Whether you could benefit from having your daughter come over one afternoon a week to help with household chores and paying the bills or need daily assistance with activities ranging from bathing to transportation, it’s important to realize that it is okay to ask for help.
You will likely be pleasantly surprised to find just how willing others are to lend a hand, from family members and friends to neighbors or members of your church. It can be both a comfort and blessing to have regular visits by these friends and loved ones, as they can meet your emotional needs at a level no one else can. In addition to this existing network, a variety of helpful community resources are also available to help enhance the quality of life for older adults.
There are also a number of trained professionals, social workers and experienced geriatric Care Managers in the area who can assist you with planning, decision-making and the selection and placement of appropriate resources.
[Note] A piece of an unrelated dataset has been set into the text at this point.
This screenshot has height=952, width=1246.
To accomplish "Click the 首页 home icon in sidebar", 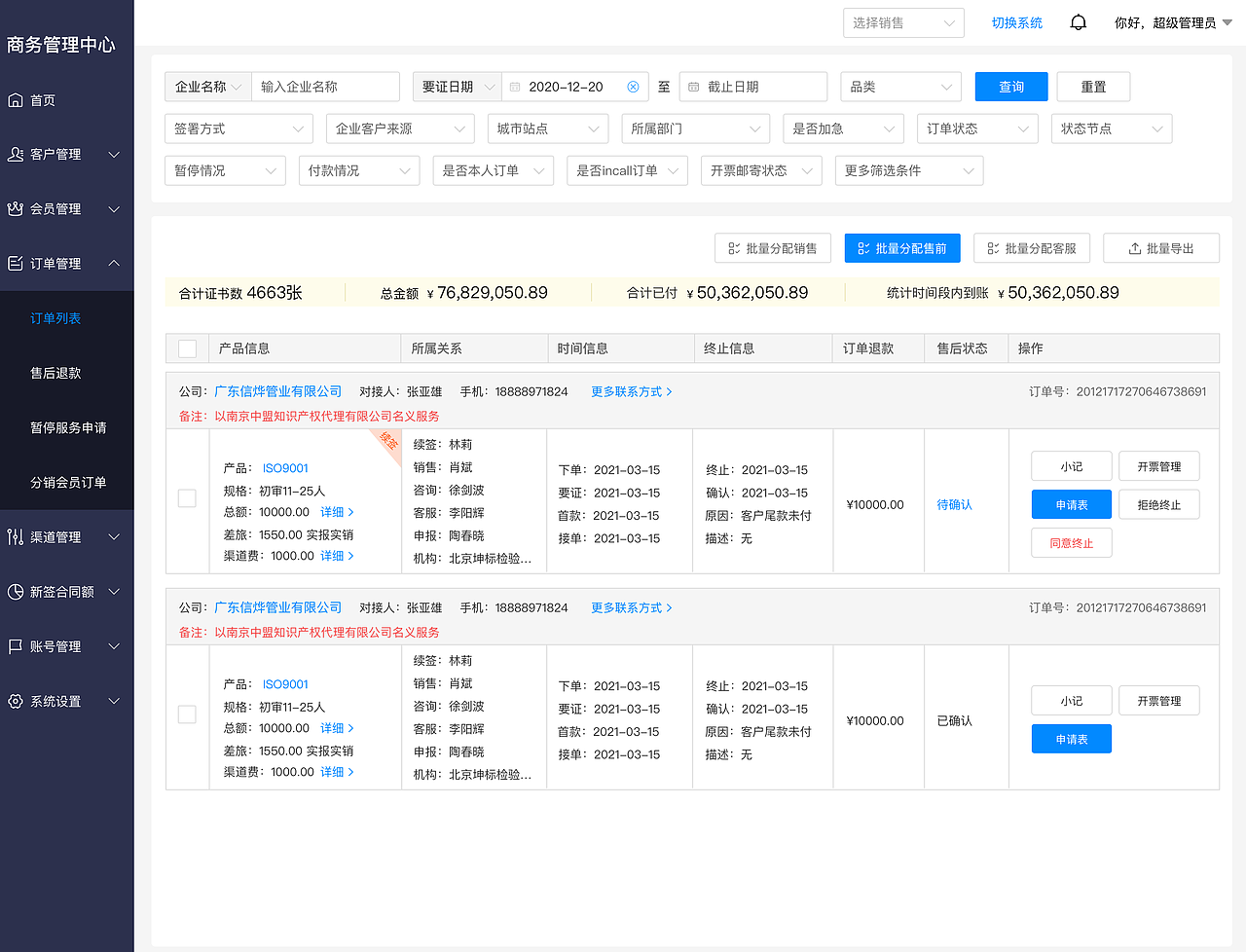I will coord(14,99).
They can provide you with educational information on vital aging and caregiver topics, placement services to help determine when a change in living arrangements is the best choice, direct services to provide care and support in your home and much more.
If you think you could benefit from such resources but are unsure on where to start, a good place to turn to is St. Andrew’s Senior Solutions call today (314) 726-5766. We’d be happy to point you in the right direction.
Ann Bannes is vice president of home and community-based services for St. Andrew’s Senior Solutions, a local non-profit organization that serves the needs of the elderly and their caregivers (314) 802-2192.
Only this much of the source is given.